%%

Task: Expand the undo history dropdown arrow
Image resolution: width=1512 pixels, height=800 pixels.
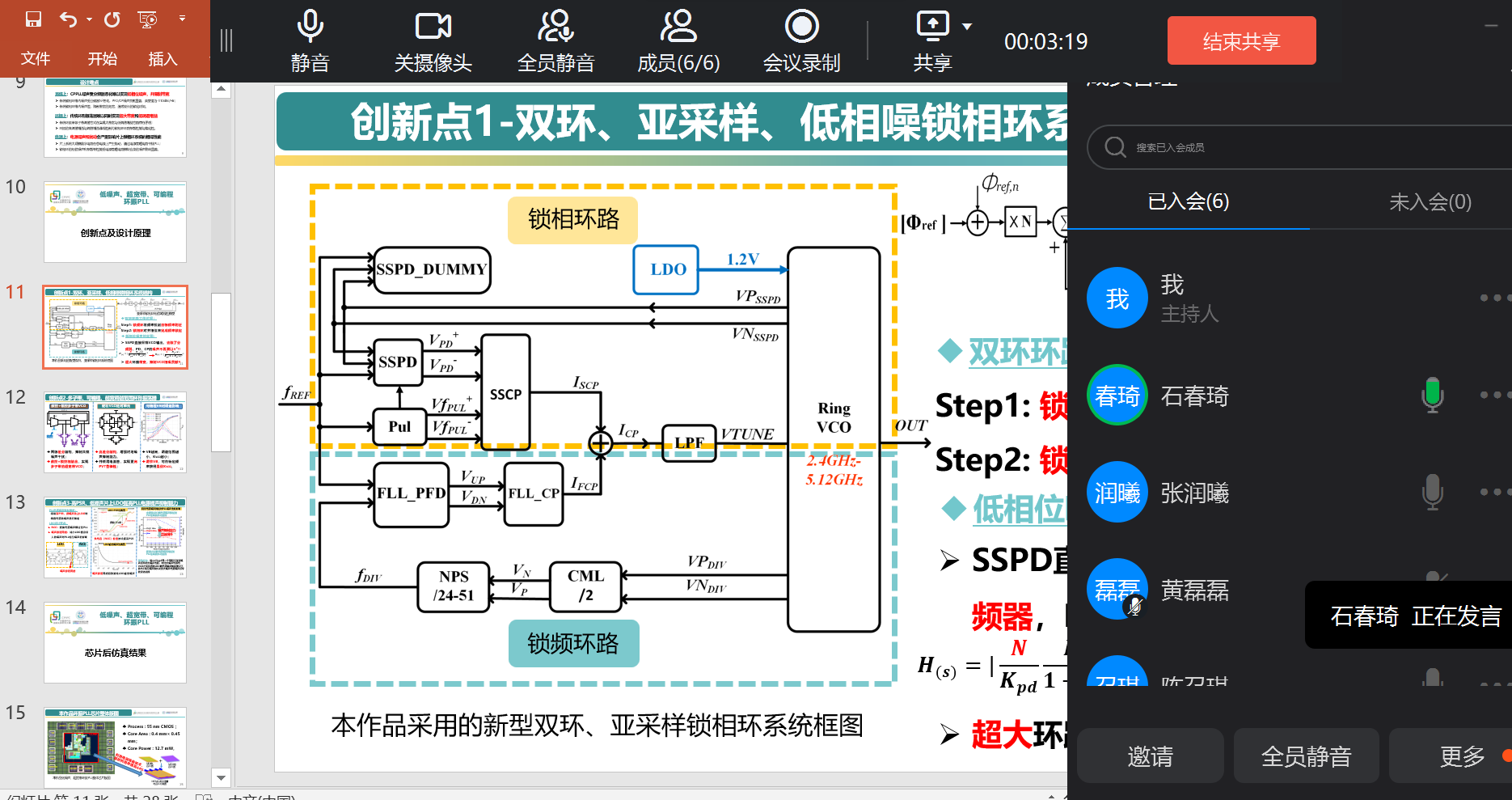Action: click(x=89, y=19)
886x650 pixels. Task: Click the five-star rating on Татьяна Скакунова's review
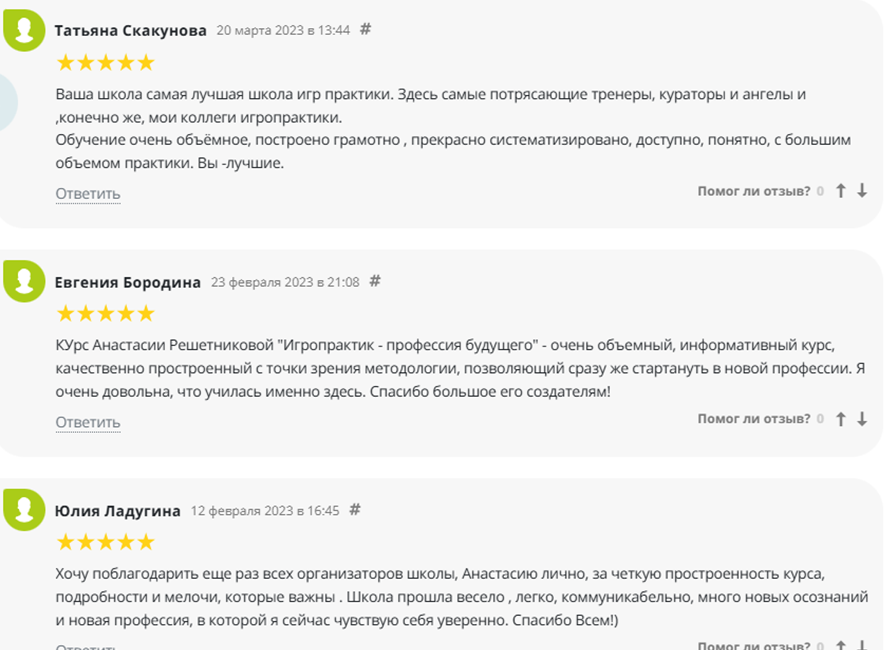click(x=105, y=63)
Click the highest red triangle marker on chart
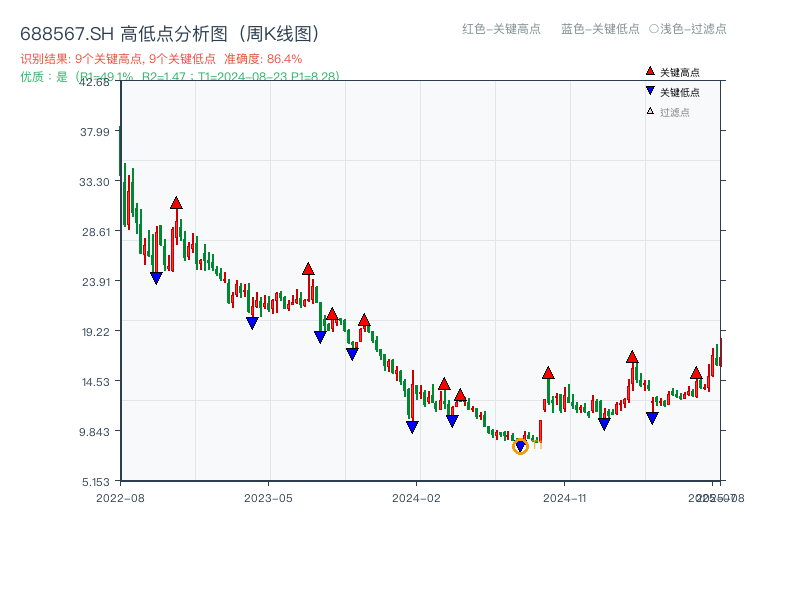 pos(176,201)
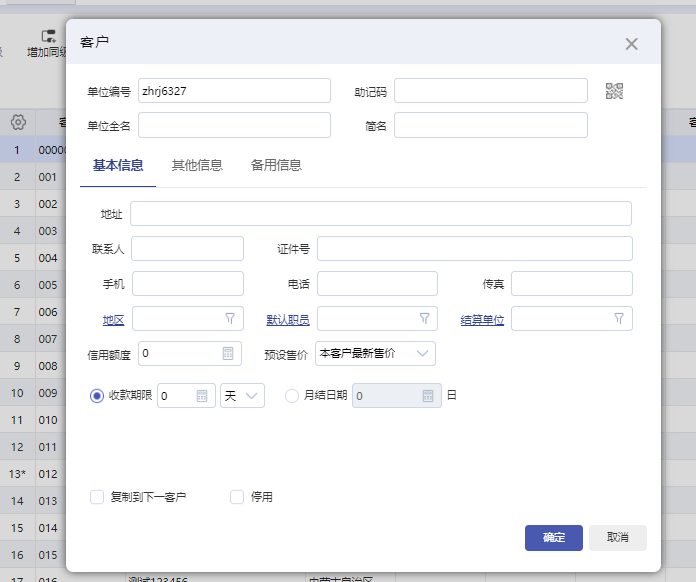Click the filter icon in 地区 field
696x582 pixels.
click(x=229, y=319)
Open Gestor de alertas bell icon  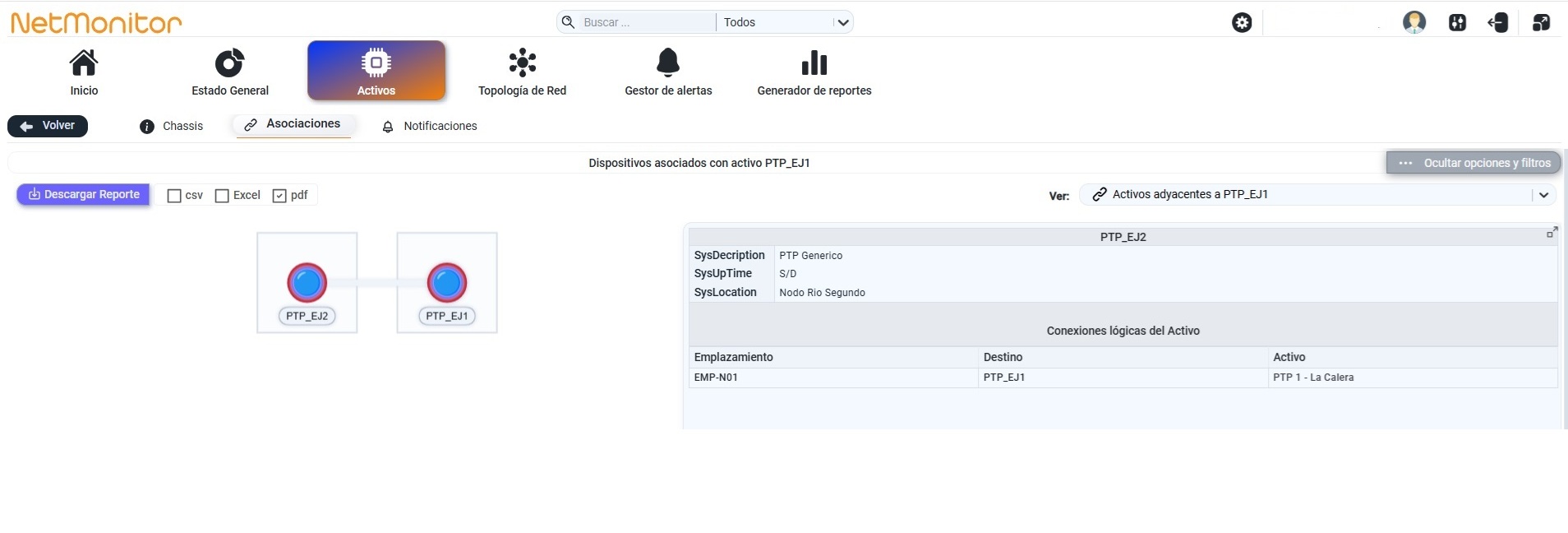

%%

Task requirements ->
Rewrite the whole listing above with "chart" changed to "graph", keeping everything else the same and leaving out the pictures.

The answer ->
Task: Expand the undo history dropdown arrow
Image resolution: width=1512 pixels, height=800 pixels.
Action: click(x=89, y=19)
886x650 pixels. Task: Click the five-star rating on Татьяна Скакунова's review
click(x=105, y=63)
Click the highest red triangle marker on graph
 pos(176,201)
Click the filter icon in 地区 field
696x582 pixels.
click(x=229, y=319)
Open Gestor de alertas bell icon  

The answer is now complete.